W come Web. Www come World Wide Web. Web, Ragnatela quasi mondiale. Il 12 marzo del 1989 uno scienziato inglese, Tim Berners Lee, presenta il progetto di un sistema di condivisione di documenti elettronici per facilitare la comunicazione e la cooperazione scientifica tra i suoi colleghi del centro di ricerche nucleari di Ginevra, il Cern, quello del Bosone di Higgs, per intenderci.

La sua idea era la stessa vagheggiata dallo psicologo James Robbnett Licklider che sviluppò a fini civili il primo progetto per Internet, cioè creare una biblioteca universale di documenti elettronici. Tim Berners Lee però fece di più: insieme al collega belga Robert Cailliau avviò lo sviluppo di un linguaggio per visualizzare sullo schermo di un computer questi documenti, l’Html, Hyper Text Markup Language, e collegarli tra di loro tramite l’Http, Hyper Text Transfer Protocol.
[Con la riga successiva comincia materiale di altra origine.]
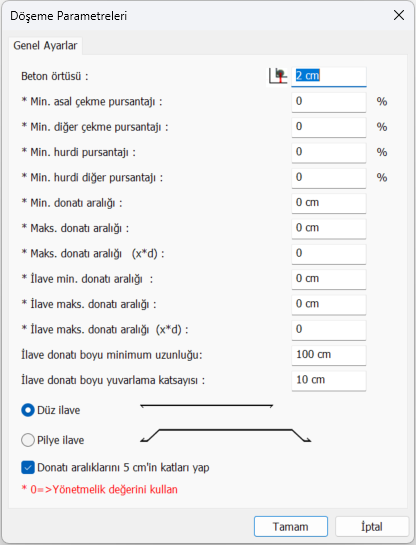The image size is (416, 545).
Task: Click the Min. diğer çekme pursantajı field
Action: point(329,127)
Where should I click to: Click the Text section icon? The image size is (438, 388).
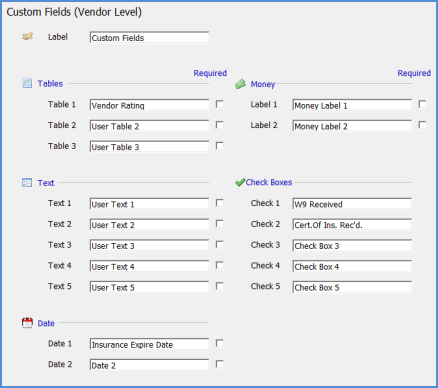(27, 183)
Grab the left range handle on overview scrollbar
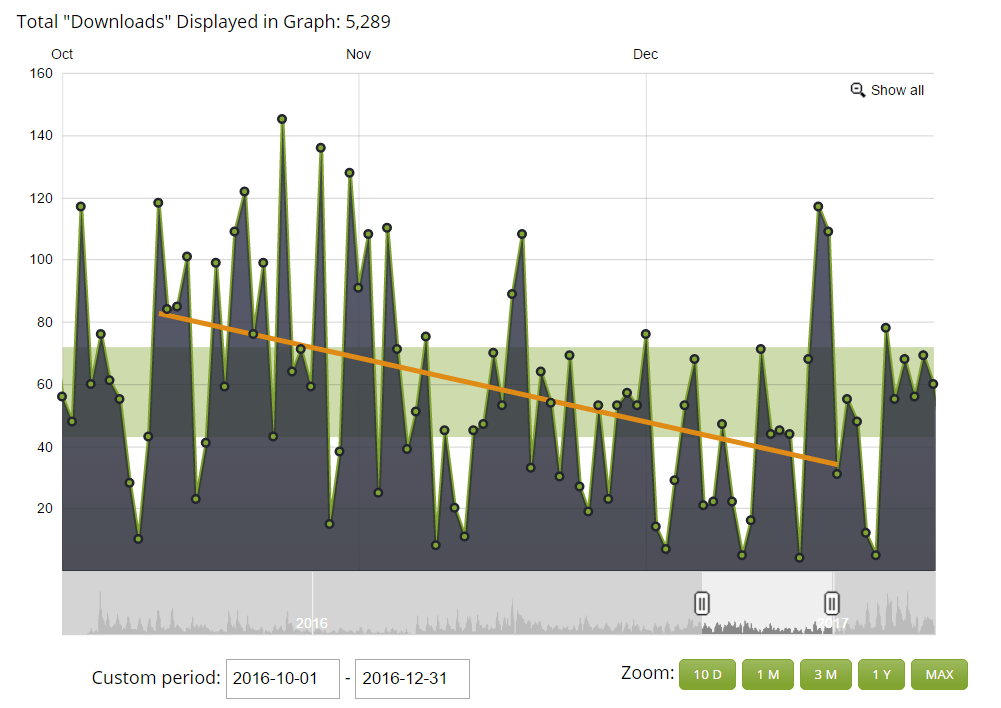 702,603
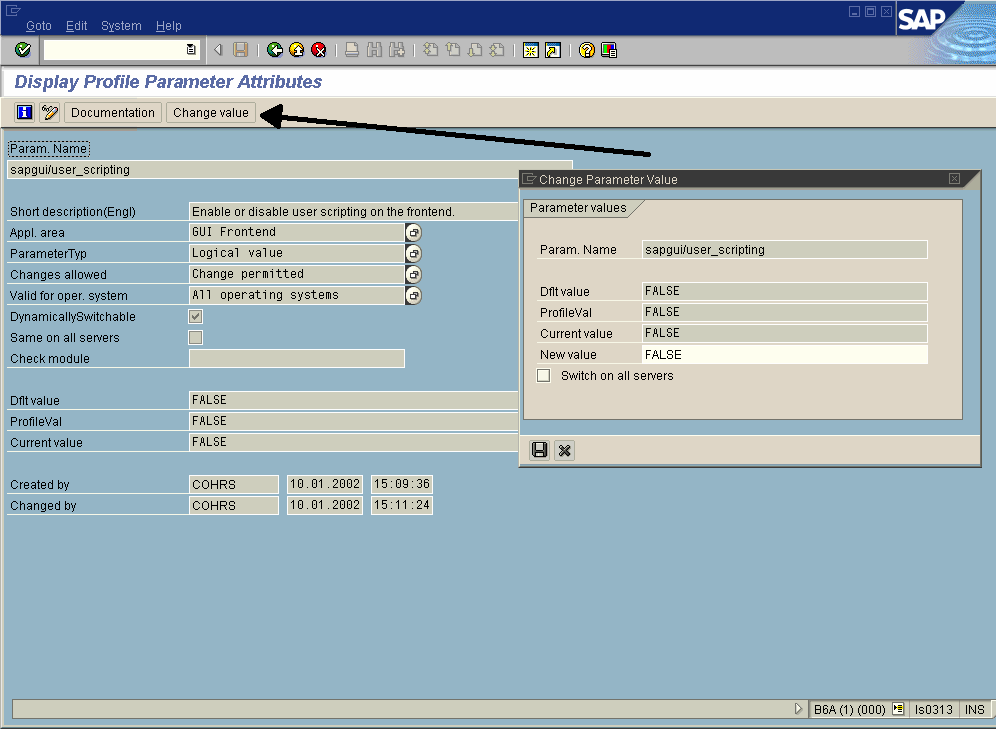Click the Display/Change pencil icon
This screenshot has height=729, width=996.
tap(49, 113)
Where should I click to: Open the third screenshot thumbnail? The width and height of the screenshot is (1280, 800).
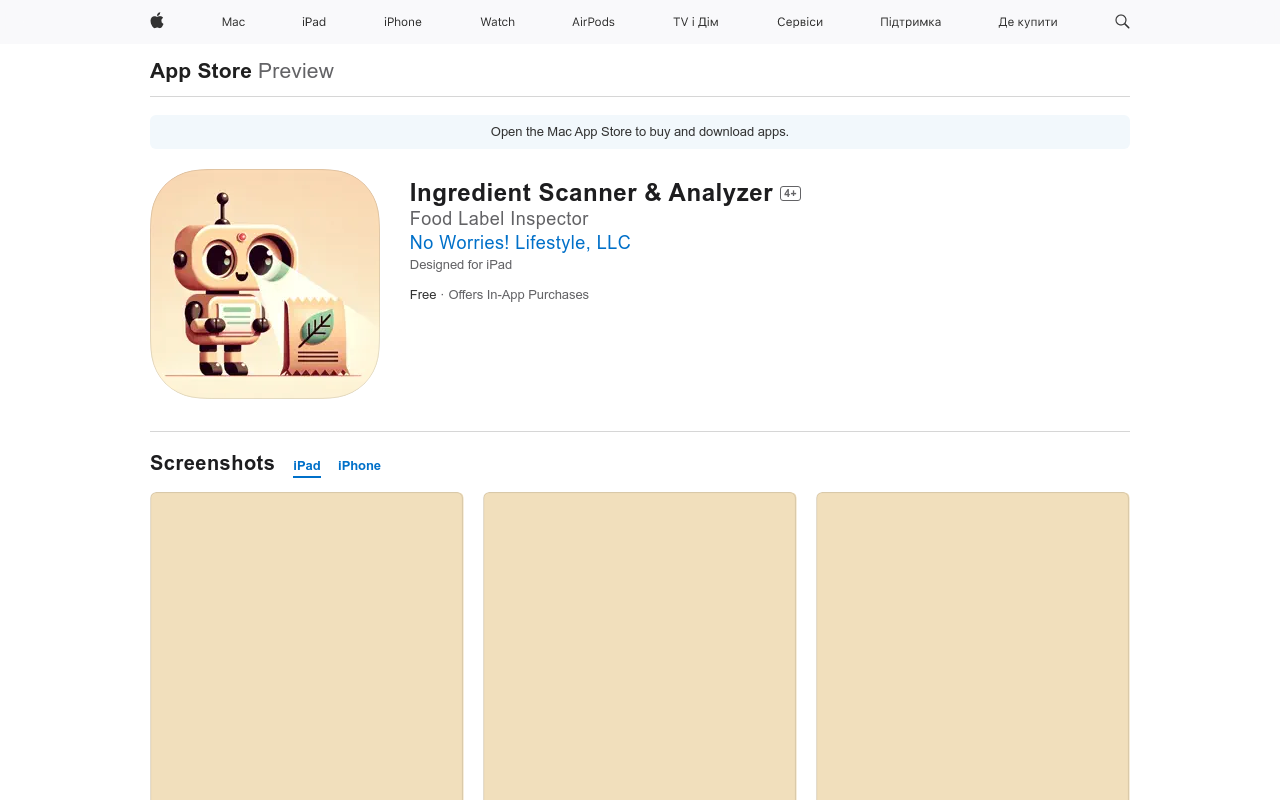(972, 645)
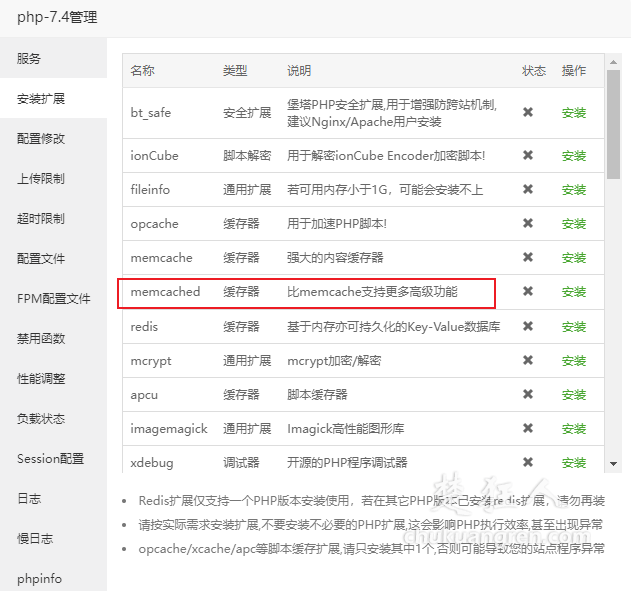Install the memcached extension
Image resolution: width=631 pixels, height=591 pixels.
(574, 292)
È solo dal 1991 che però celebriamo la nascita del web poiché il 6 agosto dello stesso anno Berners Lee mise online il primo sito web del Cern.

Tim Berners Lee negli ultimi anni è diventato molto critico con la sua creatura dicendo che a causa del web abbiamo perso il controllo dei nostri dati; che è troppo facile spargere disinformazione e bufale sul web; che la propaganda politica online andrebbe regolata e resa trasparente, altrimenti il web sarà sempre di più uno strumento di manipolazione e di controllo dei suoi utilizzatori.

In occasione del 29esimo anniversario della sua «invenzione», Tim Berners Lee lancia un nuovo allarme dalle pagine del giornale inglese The Guardian: «Le piattaforme web sono diventate un’arma». Vuol dire che Facebook, Twitter, Google e Co. non sono più strumenti di emancipazione, ma di controllo delle idee e delle opinioni che attraverso di essi vengono condivise.

In effetti Google gestisce quai il 90% delle ricerche online mondiali, Facebook è la nazione più grande del pianeta coi suoi 2,2 miliardi di utenti attivi mensilmente e, come dice il Guardian, le due società, con le loro controllate, YouTube e Instagram, assorbono più del 60% della spesa pubblicitaria digitale in tutto il mondo. Motivo questo degli enormi profitti che le aziende capofila cercano di non farsi tassare nei paesi dove li producono bensì dove hanno agevolazioni fiscali come l’Irlanda o il Belgio.

Queste piattaforme sono responsabili della distruzione della biodiversità del web, quella rappresentata da siti e blog indipendenti.

Ma è vera anche un’altra cosa: il web così come lo conosciamo e usiamo è solo un quarto di tutto il web. Pensatelo come un iceberg. La punta è fatta dal Clear web o Surface web, quello dove troviamo ilmanifesto.it, Twitter, Microsoft, le università, i siti dei cantanti preferiti.

Sotto il pelo dell’acqua c’è il Deep web, il web profondo, che per definizione è la parte del web non indicizzata dai motori di ricerca e che quindi non compare nei risultati di Google se la cerchiamo con delle parole chiave, le «keyword».

Nel Deep Web ci sono database scientifici a pagamento e i contenuti che richiedono login e password. All’interno del Deep Web troviamo il Dark Web, il web oscuro che è accessibile solo con software specifici come Tor, usato da spioni e criminali, ma anche da attivisti, hacker e perseguitati politici che non vogliono essere trovati.

Nel Surface, Deep e Dark Web troviamo allo stesso modo contenuti che sono legali e illegali, morali o immorali, sicuri o insicuri.

Il Dark Web si chiama così solo perché è più difficile da trovare non perché sia più pericoloso.